> [Zu lesender Text]
+--

In der Welt der Finanzanalyse und Unternehmensbewertung gibt es eine Vielzahl von Kennzahlen, die Investoren und Analysten verwenden, um den Wert eines Unternehmens zu bestimmen. Eine dieser Kennzahlen ist der Buchwert, der auch als „shareholders‘ equity“ bekannt ist. Doch was genau sagt uns der Buchwert über ein Unternehmen aus? Ist er eine zuverlässige Größe oder nur eine weitere Zahl auf der Bilanz, die wenig Aussagekraft hat? In diesem Artikel beleuchten wir, was der Buchwert ist, wann er für Investoren wichtig ist und wann er praktisch irrelevant wird.
Was ist der Buchwert?
Der Buchwert eines Unternehmens wird üblicherweise in der Bilanz als Eigenkapital der Aktionäre (shareholders‘ equity) ausgewiesen. Er wird durch den Abzug der Verbindlichkeiten von den Vermögenswerten eines Unternehmens berechnet. Einfach ausgedrückt, zeigt er den Wert, den Aktionäre erhalten würden, wenn alle Vermögenswerte des Unternehmens verkauft und die Verbindlichkeiten beglichen würden.
Die Berechnung des Buchwerts erfolgt auf zwei Arten:
- Vermögenswerte abzüglich Verbindlichkeiten: Dies ist der „klassische“ Buchwert, bei dem die Differenz zwischen den ausgewiesenen Vermögenswerten und den Schulden eines Unternehmens berechnet wird.
- Eigenkapitalrechnung: Der Buchwert kann auch durch die Summe von einbehaltenen Gewinnen, dem eingezahlten Kapital und anderen kumulierten Gewinnen oder Verlusten ermittelt werden.
Doch wie aussagekräftig ist dieser Buchwert tatsächlich, wenn es um die Bewertung eines Unternehmens geht?

+--

[Zeigedaten zu Screenshots und Dokumenten]

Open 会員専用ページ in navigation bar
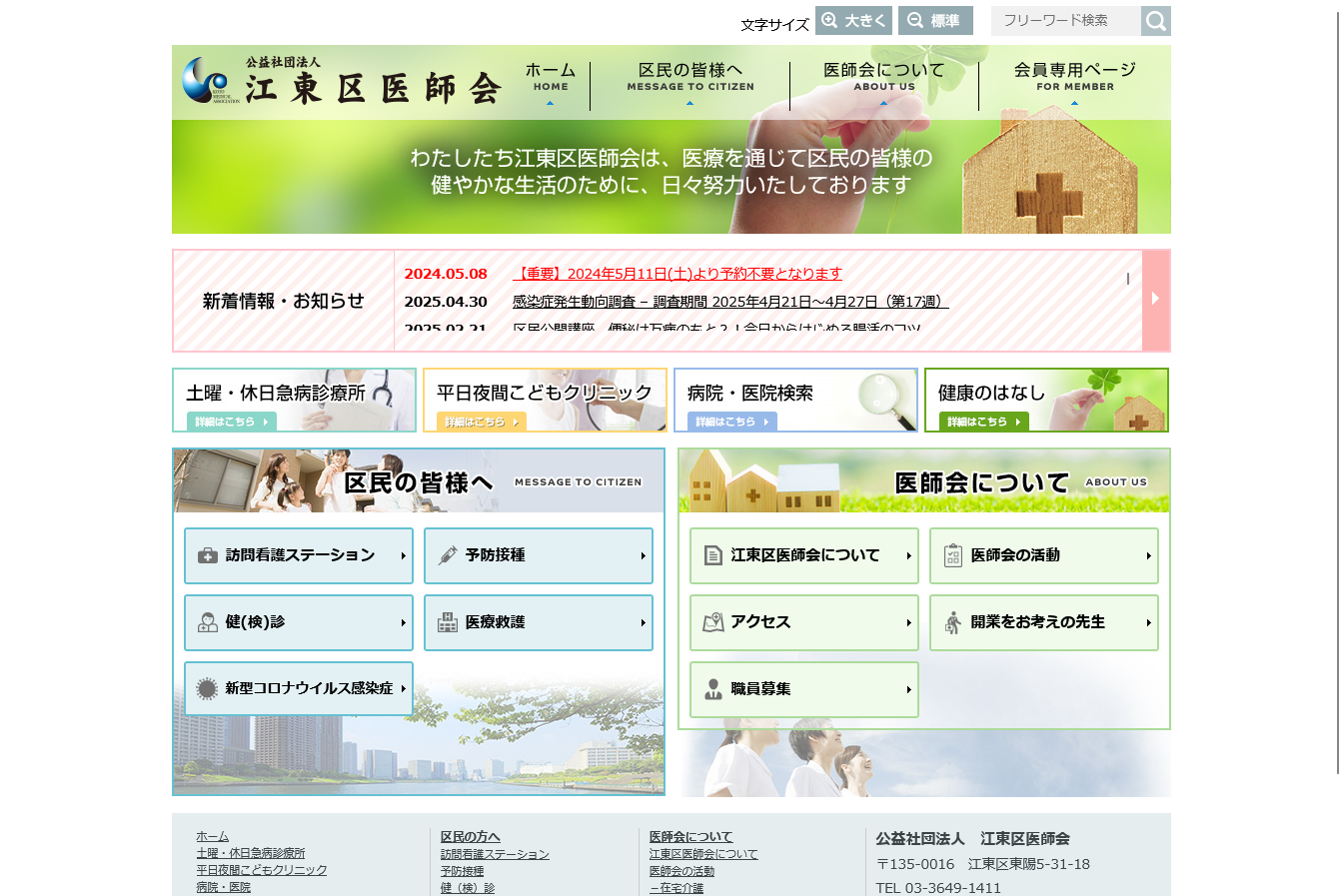Viewport: 1342px width, 896px height. pos(1074,78)
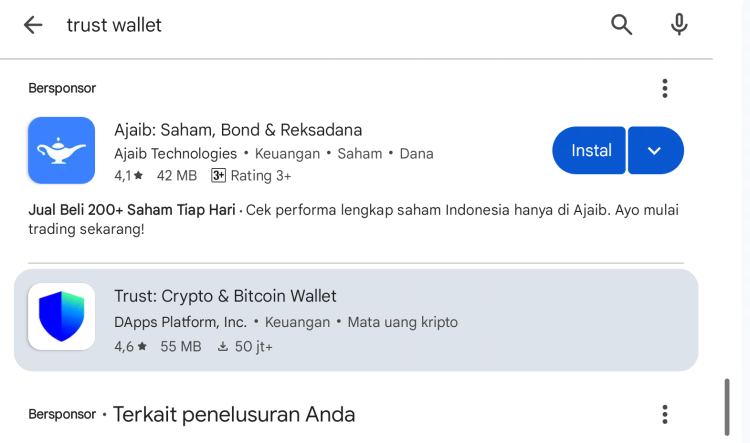The height and width of the screenshot is (443, 750).
Task: Open three-dot menu beside top Bersponsor label
Action: click(664, 89)
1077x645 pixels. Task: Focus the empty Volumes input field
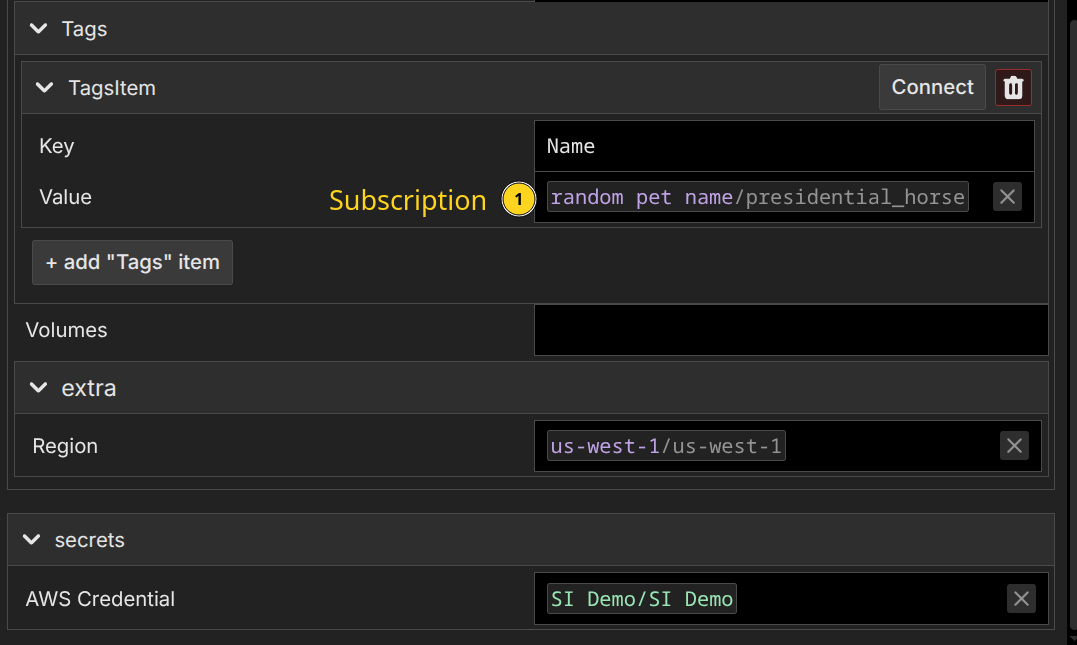790,330
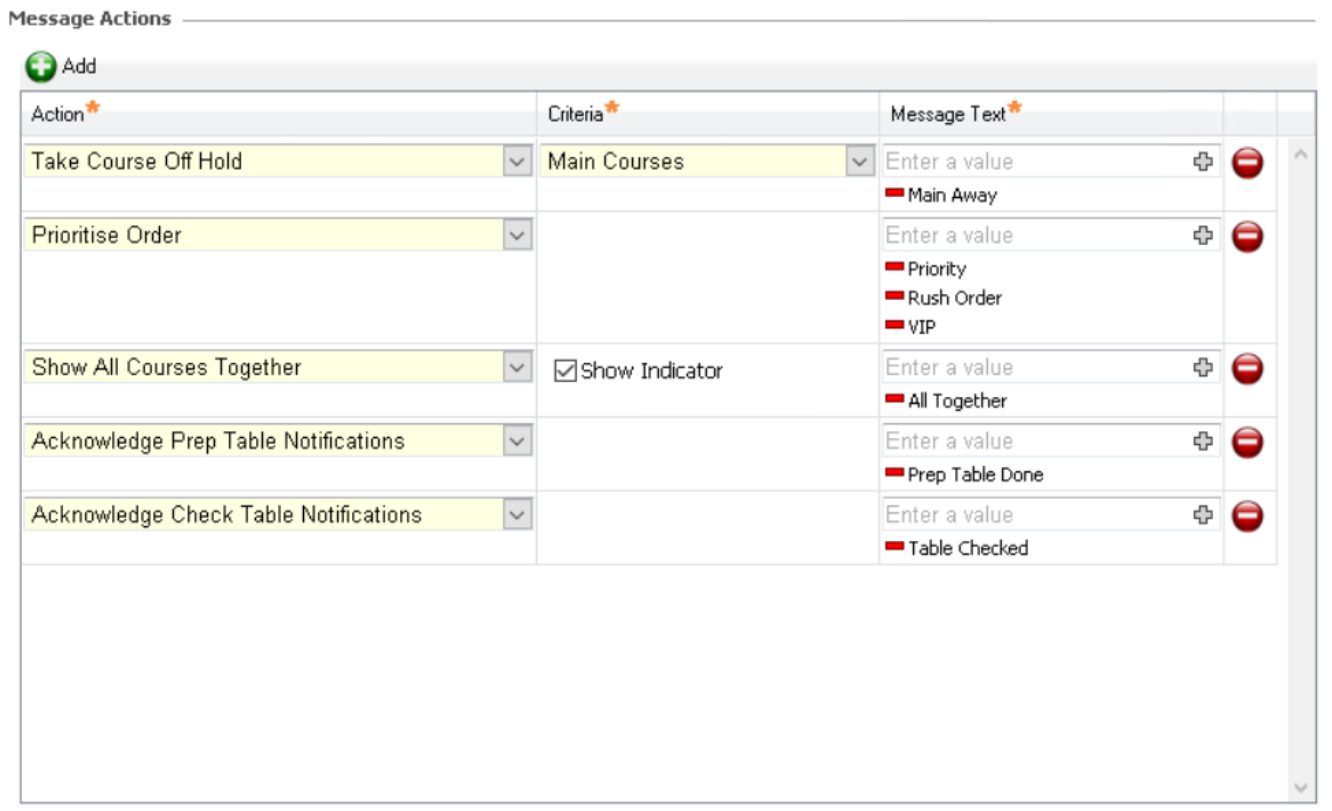
Task: Remove the 'Main Away' message text
Action: [x=894, y=193]
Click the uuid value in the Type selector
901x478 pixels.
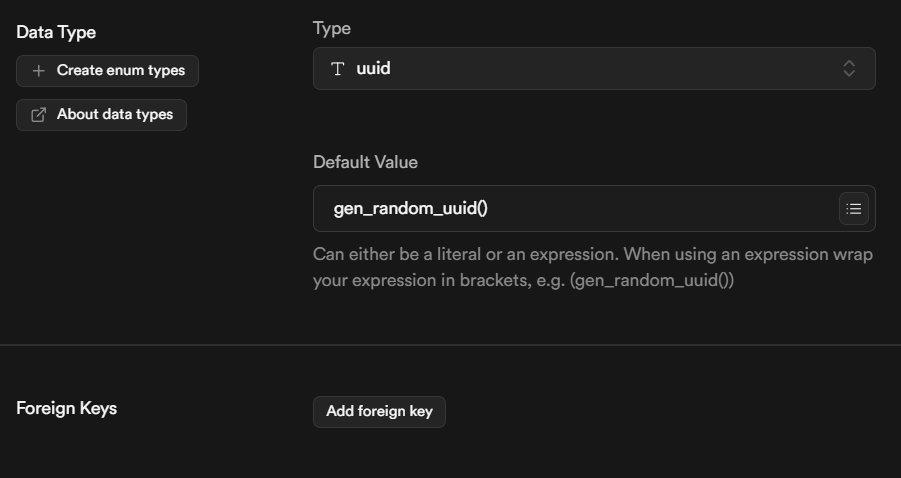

+--

> [Zu erledigende Aufgaben]
A: Kopiere aus dem Text über den Buchwert wortgetreu den Abschnitt, der mit „In der Welt“ beginnt und bis einschließlich „praktisch irrelevant wird.“ reicht.
B: Unter welcher Bezeichnung wird der Buchwert laut dem Text über den Buchwert üblicherweise in der Bilanz ausgewiesen?
C: Führe den Text über den Buchwert im Anschluss an seinen letzten Satz weiter.

> [Antworten]
A:
In der Welt der Finanzanalyse und Unternehmensbewertung gibt es eine Vielzahl von Kennzahlen, die Investoren und Analysten verwenden, um den Wert eines Unternehmens zu bestimmen. Eine dieser Kennzahlen ist der Buchwert, der auch als „shareholders‘ equity“ bekannt ist. Doch was genau sagt uns der Buchwert über ein Unternehmen aus? Ist er eine zuverlässige Größe oder nur eine weitere Zahl auf der Bilanz, die wenig Aussagekraft hat? In diesem Artikel beleuchten wir, was der Buchwert ist, wann er für Investoren wichtig ist und wann er praktisch irrelevant wird.

B: Als Eigenkapital der Aktionäre (shareholders‘ equity).

C:
Die Herausforderungen bei der Bewertung von Vermögenswerten
Die größte Herausforderung bei der Interpretation des Buchwerts besteht darin, dass die Bewertung von Vermögenswerten alles andere als einfach ist. Vor allem bei modernen Unternehmen, die oft einen hohen Anteil an immateriellen Vermögenswerten besitzen, versagt der Buchwert oft, den tatsächlichen Wert des Unternehmens zu erfassen.
Ein Paradebeispiel hierfür ist Meta Platforms (ehemals Facebook). Im ersten Quartal 2024 wies das Unternehmen einen Buchwert von 150 Milliarden US-Dollar aus. Doch der Marktwert des Unternehmens, also die Marktkapitalisierung, lag bei über 1,2 Billionen US-Dollar – mehr als das Siebenfache des Buchwerts.
Diese Diskrepanz zeigt deutlich die Schwächen des Buchwerts, insbesondere bei Unternehmen mit immateriellen Vermögenswerten wie Markenwert, Netzwerkeffekten oder geistigem Eigentum. Diese Faktoren werden in der Bilanz schlichtweg nicht als Vermögenswerte erfasst.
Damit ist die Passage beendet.